Traction can also refer to the maximum tractive force between a body and a surface, as limited by available friction; when this is the case, traction is often expressed as the ratio of the maximum tractive force to the normal force and is termed the coefficient of traction (similar to coefficient of friction). It is the force which makes an object move over the surface by overcoming all the resisting forces like friction, normal loads (load acting on the tiers in negative Z axis), air resistance, rolling resistance, etc.

==Definitions==
Traction can be defined as:

a physical process in which a tangential force is transmitted across an interface between two bodies through dry friction or an intervening fluid film resulting in motion, stoppage or the transmission of power.
— Mechanical Wear Fundamentals and Testing, Raymond George Bayer

In vehicle dynamics, tractive force is closely related to the terms tractive effort and drawbar pull, though all three terms have different definitions.

==Coefficient of traction==

Diagram of the longitudinal coefficient of adhesion (fx) in function of the speed and the weather conditions for the asphalt:

A) dry asphalt

B) Asphalt drainage in wet conditions

C) Asphalt in wet conditions

D) Snow

E) Ice

Change cross tack (Fy) average during the seasons (represented numerically from 1 to 12) and with different road surfaces.

A) Hot Rolled Asphalt

B) Gravel

C) Quartzite

D) Conglomerate cement

E) mastic asphalt

F) Gravel sedimentary (unbound)

The coefficient of traction is defined as the usable force for traction divided by the weight on the running gear (wheels, tracks etc.) i.e.:
usable traction = coefficient of traction × normal force.

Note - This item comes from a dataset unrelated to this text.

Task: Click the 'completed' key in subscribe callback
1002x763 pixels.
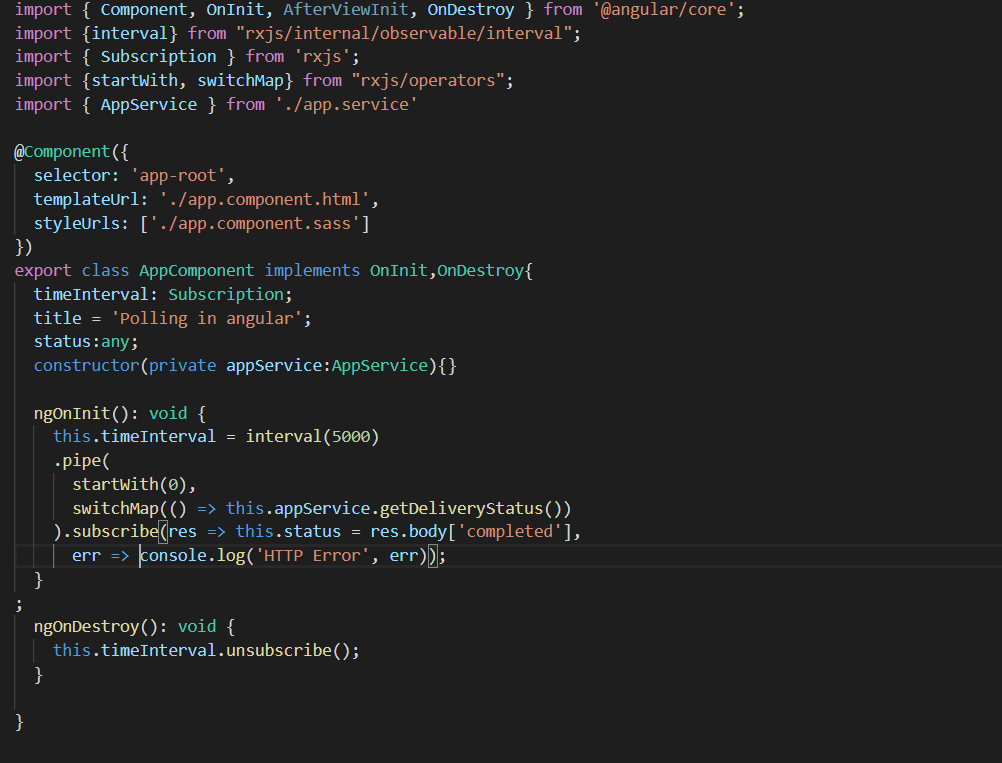Action: click(x=510, y=531)
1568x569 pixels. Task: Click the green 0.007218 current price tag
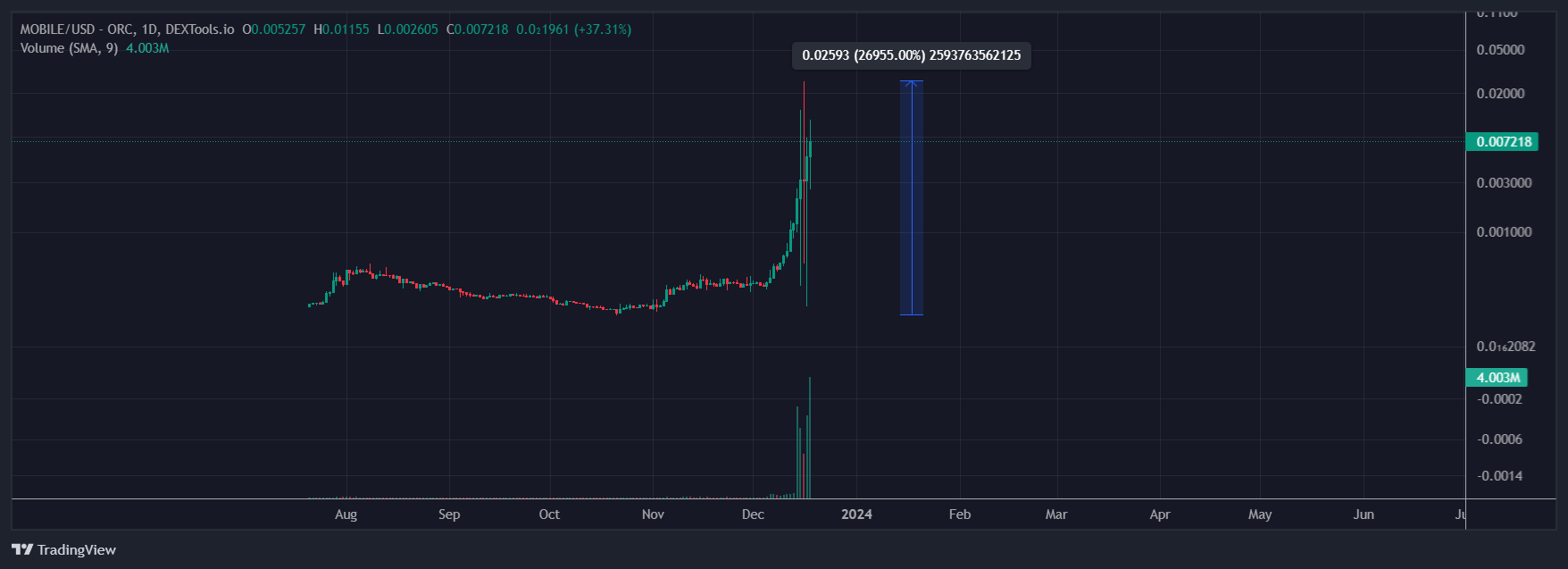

===Factors affecting coefficient of traction===

Traction between two surfaces depends on several factors:
- Material composition of each surface.
- Macroscopic and microscopic shape (texture; macrotexture and microtexture)
- Normal force pressing contact surfaces together.
- Contaminants at the material boundary including lubricants and adhesives.
- Relative motion of tractive surfaces - a sliding object (one in kinetic friction) has less traction than a non-sliding object (one in static friction).
- Direction of traction relative to some coordinate system - e.g., the available traction of a tire often differs between cornering, accelerating, and braking.
- For low-friction surfaces, such as off-road or ice, traction can be increased by using traction devices that partially penetrate the surface; these devices use the shear strength of the underlying surface rather than relying solely on dry friction (e.g., aggressive off-road tread or snow chains)....

===Traction coefficient in engineering design===

In the design of wheeled or tracked vehicles, high traction between wheel and ground is more desirable than low traction, as it allows for higher acceleration (including cornering and braking) without wheel slippage. One notable exception is in the motorsport technique of drifting, in which rear-wheel traction is purposely lost during high speed cornering.

Other designs dramatically increase surface area to provide more traction than wheels can, for example in continuous track and half-track vehicles. A tank or similar tracked vehicle uses tracks to reduce the pressure on the areas of contact. A 70-ton M1A2 would sink to the point of high centering if it used round tires. The tracks spread the 70 tons over a much larger area of contact than tires would and allow the tank to travel over much softer land.

In some applications, there is a complicated set of trade-offs in choosing materials. For example, soft rubbers often provide better traction but also wear faster and have higher losses when flexed—thus reducing efficiency. Choices in material selection may have a dramatic effect. For example: tires used for track racing cars may have a life of 200 km, while those used on heavy trucks may have a life approaching 100,000 km. The truck tires have less traction and also thicker rubber.

Traction also varies with contaminants. A layer of water in the contact patch can cause a substantial loss of traction. This is one reason for grooves and siping of automotive tires.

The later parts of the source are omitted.